Robot 1 offers Book A for $10. It probably doesn't have it in stock, but it knows where it can buy it for, say, $9, drop-ship it to the customer without ever seeing the actual product, and make a buck on the arbitrage. Robot 2 notices this and lists the same book for $11, hoping to do the same thing. Robot 1 notices Robot 2's listing, doesn't know or care that Robot 2 is another arbitrage trader, and reprices its listing for the book to $12. Robot 2 notices this and goes to $13, and away we go.

For this reason, at one point an Amazon seller listed a book about the developmental biology of flies that cost 23.7 million US dollars. That's nothing, though; a CD-ROM also about biology listed for 2.9 billion dollars in 2010, though an attempt to actually buy it, regrettably, failed.

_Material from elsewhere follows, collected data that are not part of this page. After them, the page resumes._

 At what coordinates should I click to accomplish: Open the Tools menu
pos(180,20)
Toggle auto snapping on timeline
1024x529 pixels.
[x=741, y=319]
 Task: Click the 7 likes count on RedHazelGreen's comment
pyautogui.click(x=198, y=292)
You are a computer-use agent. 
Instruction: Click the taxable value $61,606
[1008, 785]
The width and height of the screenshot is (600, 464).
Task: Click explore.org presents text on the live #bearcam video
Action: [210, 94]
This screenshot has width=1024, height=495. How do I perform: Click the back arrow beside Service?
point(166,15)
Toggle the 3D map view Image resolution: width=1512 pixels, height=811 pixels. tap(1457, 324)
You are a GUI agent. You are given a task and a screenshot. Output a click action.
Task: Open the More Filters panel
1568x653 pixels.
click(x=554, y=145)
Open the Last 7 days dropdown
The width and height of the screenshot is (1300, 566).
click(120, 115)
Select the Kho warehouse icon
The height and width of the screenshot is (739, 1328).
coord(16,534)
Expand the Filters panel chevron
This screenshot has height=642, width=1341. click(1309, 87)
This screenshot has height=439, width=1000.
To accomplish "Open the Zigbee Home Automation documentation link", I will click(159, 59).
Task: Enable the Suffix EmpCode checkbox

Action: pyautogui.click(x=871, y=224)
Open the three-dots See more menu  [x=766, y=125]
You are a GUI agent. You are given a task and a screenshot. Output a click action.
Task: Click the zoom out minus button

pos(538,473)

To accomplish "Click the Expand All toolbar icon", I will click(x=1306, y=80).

There was also a weight-loss book which, as I write this, is listed for $US3.99 second hand on amazon.com. At one point, on amazon.co.uk, it cost £8,294,257,332,857.25.

Getting back to the Wikipedia-books people, what makes them particularly heinous is that Wikipedia already has a book-printing feature! Just click "Print/export" on the left side of any article, and you can compile books containing whatever articles you like. You can then download them as e-books for free, or get them printed by "PediaPress".

PediaPress printing costs a similar amount per page as the Wikipedia-books people charge (not counting the crazy robot prices). But you get to have exactly the articles you want in your book, up-to-date as of today.

And, more importantly, you don't contribute to the wealth of people whose target market is "the inattentive, ignorant, and preferably inebriated".